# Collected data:

· · ·

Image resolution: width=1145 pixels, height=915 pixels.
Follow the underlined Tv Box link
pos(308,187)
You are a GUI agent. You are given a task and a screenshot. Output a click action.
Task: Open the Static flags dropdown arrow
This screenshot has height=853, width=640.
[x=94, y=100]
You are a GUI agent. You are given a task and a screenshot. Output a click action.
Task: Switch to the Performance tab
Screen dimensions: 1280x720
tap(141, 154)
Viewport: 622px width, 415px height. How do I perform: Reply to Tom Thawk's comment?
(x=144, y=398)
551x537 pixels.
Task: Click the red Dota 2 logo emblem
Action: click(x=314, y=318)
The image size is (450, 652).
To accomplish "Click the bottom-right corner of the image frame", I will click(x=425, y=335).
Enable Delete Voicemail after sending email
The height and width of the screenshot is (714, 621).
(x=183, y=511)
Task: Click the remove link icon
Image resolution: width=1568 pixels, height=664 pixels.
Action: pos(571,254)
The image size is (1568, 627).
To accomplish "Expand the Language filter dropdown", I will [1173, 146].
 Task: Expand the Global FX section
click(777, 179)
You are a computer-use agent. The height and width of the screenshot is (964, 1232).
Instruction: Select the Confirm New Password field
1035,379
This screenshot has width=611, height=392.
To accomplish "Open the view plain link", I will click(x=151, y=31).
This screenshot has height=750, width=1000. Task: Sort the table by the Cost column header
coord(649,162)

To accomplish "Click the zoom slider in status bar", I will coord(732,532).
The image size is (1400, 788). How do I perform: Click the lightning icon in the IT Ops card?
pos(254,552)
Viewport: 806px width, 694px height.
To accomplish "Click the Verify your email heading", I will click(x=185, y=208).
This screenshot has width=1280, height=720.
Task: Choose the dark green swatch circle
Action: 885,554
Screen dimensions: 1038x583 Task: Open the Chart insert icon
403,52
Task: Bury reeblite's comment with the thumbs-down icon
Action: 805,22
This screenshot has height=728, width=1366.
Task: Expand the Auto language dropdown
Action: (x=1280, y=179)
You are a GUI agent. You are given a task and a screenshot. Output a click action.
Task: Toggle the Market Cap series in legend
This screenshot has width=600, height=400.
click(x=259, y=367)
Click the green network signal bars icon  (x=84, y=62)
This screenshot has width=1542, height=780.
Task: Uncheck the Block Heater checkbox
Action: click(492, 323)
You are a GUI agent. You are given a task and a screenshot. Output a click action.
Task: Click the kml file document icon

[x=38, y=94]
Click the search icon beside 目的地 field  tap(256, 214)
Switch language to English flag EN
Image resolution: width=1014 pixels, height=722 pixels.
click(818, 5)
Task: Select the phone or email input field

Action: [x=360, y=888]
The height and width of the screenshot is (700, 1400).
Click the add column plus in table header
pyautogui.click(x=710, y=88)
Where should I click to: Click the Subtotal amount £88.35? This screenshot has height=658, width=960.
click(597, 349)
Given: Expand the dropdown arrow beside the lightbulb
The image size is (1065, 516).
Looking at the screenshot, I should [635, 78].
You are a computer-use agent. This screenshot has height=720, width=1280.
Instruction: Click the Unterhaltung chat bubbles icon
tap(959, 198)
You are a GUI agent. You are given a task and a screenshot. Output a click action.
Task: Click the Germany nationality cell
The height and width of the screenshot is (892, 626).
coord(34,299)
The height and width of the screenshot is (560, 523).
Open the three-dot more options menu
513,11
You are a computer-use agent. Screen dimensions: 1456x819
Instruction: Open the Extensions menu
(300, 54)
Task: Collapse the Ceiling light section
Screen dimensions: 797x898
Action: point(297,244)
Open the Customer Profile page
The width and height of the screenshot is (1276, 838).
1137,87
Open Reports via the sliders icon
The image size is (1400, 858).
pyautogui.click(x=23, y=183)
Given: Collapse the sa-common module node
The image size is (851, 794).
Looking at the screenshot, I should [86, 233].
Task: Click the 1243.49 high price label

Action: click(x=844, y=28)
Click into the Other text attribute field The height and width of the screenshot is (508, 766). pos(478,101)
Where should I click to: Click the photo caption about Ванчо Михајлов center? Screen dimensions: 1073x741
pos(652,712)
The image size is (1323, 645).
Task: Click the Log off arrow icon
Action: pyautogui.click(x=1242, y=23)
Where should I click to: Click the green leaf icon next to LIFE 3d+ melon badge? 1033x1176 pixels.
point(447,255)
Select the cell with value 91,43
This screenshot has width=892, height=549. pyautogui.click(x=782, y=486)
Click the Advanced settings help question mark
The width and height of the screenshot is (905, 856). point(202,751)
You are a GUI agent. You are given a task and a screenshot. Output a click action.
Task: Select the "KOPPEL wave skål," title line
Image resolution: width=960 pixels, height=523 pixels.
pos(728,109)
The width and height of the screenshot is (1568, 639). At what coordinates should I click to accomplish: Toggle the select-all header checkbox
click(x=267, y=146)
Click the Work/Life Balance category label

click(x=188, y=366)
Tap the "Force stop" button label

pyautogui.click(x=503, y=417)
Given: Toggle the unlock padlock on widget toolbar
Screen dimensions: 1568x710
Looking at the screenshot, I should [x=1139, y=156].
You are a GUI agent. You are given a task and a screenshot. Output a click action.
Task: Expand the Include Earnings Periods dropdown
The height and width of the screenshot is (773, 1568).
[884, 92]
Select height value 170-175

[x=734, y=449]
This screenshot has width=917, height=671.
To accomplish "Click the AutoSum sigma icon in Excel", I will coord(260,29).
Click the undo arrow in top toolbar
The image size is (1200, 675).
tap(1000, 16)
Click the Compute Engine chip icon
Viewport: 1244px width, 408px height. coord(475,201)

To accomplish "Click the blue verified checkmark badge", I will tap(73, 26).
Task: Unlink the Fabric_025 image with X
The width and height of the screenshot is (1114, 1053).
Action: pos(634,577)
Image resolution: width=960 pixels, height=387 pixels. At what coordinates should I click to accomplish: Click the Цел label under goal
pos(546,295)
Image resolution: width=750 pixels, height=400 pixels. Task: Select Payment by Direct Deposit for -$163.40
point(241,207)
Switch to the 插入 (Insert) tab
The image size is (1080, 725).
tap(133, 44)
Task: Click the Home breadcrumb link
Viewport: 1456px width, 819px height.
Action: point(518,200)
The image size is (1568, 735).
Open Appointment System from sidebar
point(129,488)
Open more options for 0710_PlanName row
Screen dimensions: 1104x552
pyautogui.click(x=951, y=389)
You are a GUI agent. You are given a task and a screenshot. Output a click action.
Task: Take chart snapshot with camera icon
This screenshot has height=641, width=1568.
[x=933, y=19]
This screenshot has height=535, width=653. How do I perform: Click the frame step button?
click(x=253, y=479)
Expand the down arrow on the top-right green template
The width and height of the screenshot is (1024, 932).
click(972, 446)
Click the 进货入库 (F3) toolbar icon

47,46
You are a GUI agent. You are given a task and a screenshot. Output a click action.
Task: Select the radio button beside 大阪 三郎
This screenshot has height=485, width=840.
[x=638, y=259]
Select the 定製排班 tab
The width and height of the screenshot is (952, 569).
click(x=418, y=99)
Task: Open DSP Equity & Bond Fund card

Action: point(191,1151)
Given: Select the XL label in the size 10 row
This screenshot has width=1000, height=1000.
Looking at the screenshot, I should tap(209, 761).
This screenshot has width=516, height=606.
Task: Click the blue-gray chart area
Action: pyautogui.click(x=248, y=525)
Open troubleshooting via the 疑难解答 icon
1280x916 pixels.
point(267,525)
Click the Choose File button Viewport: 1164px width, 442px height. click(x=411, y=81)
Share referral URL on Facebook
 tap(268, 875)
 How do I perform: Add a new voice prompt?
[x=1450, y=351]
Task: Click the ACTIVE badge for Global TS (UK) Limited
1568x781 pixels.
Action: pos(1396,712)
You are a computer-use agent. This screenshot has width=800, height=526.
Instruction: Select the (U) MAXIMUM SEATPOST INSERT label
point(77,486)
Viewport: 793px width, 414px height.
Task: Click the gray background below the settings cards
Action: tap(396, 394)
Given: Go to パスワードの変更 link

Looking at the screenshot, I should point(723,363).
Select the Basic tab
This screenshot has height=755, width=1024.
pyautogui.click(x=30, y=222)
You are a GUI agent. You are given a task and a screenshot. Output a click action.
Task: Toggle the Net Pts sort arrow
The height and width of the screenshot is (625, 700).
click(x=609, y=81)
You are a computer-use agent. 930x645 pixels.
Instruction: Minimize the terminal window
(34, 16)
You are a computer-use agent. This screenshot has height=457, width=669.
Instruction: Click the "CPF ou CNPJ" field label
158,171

· · ·

# Problem statement:
From the entries, report every line in which the string "computer" occurs.

# Written response:
You are a computer-use agent. The height and width of the screenshot is (964, 1232).
You are a computer-use agent. This screenshot has height=720, width=1280.
You are a computer-use agent. Screen dimensions: 1456x819
You are a computer-use agent. This screenshot has width=800, height=526.
You are a computer-use agent. 930x645 pixels.
You are a computer-use agent. This screenshot has height=457, width=669.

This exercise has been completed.